- [EXERCISE MATERIAL]:

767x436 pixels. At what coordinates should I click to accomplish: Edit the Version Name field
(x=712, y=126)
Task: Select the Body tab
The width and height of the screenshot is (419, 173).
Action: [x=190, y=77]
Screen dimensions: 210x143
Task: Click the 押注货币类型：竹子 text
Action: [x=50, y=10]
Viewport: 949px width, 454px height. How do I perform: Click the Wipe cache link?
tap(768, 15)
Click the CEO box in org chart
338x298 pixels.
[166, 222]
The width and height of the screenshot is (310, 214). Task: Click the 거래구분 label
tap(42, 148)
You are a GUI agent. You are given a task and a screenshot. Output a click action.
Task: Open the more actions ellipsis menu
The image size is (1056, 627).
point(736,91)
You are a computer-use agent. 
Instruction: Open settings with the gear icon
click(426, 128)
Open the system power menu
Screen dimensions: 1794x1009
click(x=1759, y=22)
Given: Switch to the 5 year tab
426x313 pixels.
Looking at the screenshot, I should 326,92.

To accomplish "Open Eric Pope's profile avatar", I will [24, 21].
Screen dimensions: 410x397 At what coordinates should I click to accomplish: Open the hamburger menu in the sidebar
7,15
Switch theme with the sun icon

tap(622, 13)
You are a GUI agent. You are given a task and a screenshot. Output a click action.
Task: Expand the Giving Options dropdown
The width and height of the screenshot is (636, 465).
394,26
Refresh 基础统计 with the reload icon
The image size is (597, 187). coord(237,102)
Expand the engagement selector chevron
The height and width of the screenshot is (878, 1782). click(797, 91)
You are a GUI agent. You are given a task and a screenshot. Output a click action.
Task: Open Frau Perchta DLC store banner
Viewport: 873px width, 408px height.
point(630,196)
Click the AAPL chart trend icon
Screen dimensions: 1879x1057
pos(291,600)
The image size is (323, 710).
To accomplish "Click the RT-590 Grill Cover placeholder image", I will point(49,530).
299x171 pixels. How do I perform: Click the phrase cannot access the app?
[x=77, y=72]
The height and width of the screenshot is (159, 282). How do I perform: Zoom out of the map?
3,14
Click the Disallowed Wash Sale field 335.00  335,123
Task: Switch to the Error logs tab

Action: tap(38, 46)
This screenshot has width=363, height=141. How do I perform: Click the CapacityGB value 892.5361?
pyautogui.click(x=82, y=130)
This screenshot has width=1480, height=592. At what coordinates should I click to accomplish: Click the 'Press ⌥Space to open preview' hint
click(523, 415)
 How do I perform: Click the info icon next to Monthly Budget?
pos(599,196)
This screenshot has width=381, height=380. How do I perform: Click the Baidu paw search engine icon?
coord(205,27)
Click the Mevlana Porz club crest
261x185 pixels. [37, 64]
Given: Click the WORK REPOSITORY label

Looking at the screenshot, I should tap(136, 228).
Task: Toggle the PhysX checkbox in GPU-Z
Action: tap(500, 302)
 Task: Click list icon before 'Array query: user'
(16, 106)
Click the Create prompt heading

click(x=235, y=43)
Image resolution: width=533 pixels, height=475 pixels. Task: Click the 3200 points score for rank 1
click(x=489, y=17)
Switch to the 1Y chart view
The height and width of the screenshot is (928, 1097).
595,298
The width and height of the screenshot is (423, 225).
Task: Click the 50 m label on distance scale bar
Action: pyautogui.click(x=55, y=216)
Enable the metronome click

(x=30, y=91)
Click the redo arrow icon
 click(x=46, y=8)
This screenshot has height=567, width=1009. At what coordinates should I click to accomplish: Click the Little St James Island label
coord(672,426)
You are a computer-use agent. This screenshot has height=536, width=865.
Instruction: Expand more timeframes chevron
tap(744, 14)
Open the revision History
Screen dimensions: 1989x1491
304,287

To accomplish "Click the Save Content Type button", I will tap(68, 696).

- [WHAT YOU WILL DO]:
Can you reproduce all of these lines exactly as they appear?

- [SOLUTION TO THIS PROBLEM]:
767x436 pixels. At what coordinates should I click to accomplish: Edit the Version Name field
(x=712, y=126)
Task: Select the Body tab
The width and height of the screenshot is (419, 173).
Action: [x=190, y=77]
Screen dimensions: 210x143
Task: Click the 押注货币类型：竹子 text
Action: [x=50, y=10]
Viewport: 949px width, 454px height. How do I perform: Click the Wipe cache link?
tap(768, 15)
Click the CEO box in org chart
338x298 pixels.
[166, 222]
The width and height of the screenshot is (310, 214). Task: Click the 거래구분 label
tap(42, 148)
You are a GUI agent. You are given a task and a screenshot. Output a click action.
Task: Open the more actions ellipsis menu
The image size is (1056, 627).
point(736,91)
You are a computer-use agent. 
Instruction: Open settings with the gear icon
click(426, 128)
Open the system power menu
Screen dimensions: 1794x1009
click(x=1759, y=22)
Given: Switch to the 5 year tab
426x313 pixels.
Looking at the screenshot, I should 326,92.

To accomplish "Open Eric Pope's profile avatar", I will [24, 21].
Screen dimensions: 410x397 At what coordinates should I click to accomplish: Open the hamburger menu in the sidebar
7,15
Switch theme with the sun icon

tap(622, 13)
You are a GUI agent. You are given a task and a screenshot. Output a click action.
Task: Expand the Giving Options dropdown
The width and height of the screenshot is (636, 465).
394,26
Refresh 基础统计 with the reload icon
The image size is (597, 187). coord(237,102)
Expand the engagement selector chevron
The height and width of the screenshot is (878, 1782). click(797, 91)
You are a GUI agent. You are given a task and a screenshot. Output a click action.
Task: Open Frau Perchta DLC store banner
Viewport: 873px width, 408px height.
point(630,196)
Click the AAPL chart trend icon
Screen dimensions: 1879x1057
pos(291,600)
The image size is (323, 710).
To accomplish "Click the RT-590 Grill Cover placeholder image", I will point(49,530).
299x171 pixels. How do I perform: Click the phrase cannot access the app?
[x=77, y=72]
The height and width of the screenshot is (159, 282). How do I perform: Zoom out of the map?
3,14
Click the Disallowed Wash Sale field 335.00  335,123
Task: Switch to the Error logs tab

Action: tap(38, 46)
This screenshot has width=363, height=141. How do I perform: Click the CapacityGB value 892.5361?
pyautogui.click(x=82, y=130)
This screenshot has width=1480, height=592. At what coordinates should I click to accomplish: Click the 'Press ⌥Space to open preview' hint
click(523, 415)
 How do I perform: Click the info icon next to Monthly Budget?
pos(599,196)
This screenshot has width=381, height=380. How do I perform: Click the Baidu paw search engine icon?
coord(205,27)
Click the Mevlana Porz club crest
261x185 pixels. [37, 64]
Given: Click the WORK REPOSITORY label

Looking at the screenshot, I should tap(136, 228).
Task: Toggle the PhysX checkbox in GPU-Z
Action: tap(500, 302)
 Task: Click list icon before 'Array query: user'
(16, 106)
Click the Create prompt heading

click(x=235, y=43)
Image resolution: width=533 pixels, height=475 pixels. Task: Click the 3200 points score for rank 1
click(x=489, y=17)
Switch to the 1Y chart view
The height and width of the screenshot is (928, 1097).
595,298
The width and height of the screenshot is (423, 225).
Task: Click the 50 m label on distance scale bar
Action: pyautogui.click(x=55, y=216)
Enable the metronome click

(x=30, y=91)
Click the redo arrow icon
 click(x=46, y=8)
This screenshot has height=567, width=1009. At what coordinates should I click to accomplish: Click the Little St James Island label
coord(672,426)
You are a computer-use agent. This screenshot has height=536, width=865.
Instruction: Expand more timeframes chevron
tap(744, 14)
Open the revision History
Screen dimensions: 1989x1491
304,287

To accomplish "Click the Save Content Type button", I will tap(68, 696).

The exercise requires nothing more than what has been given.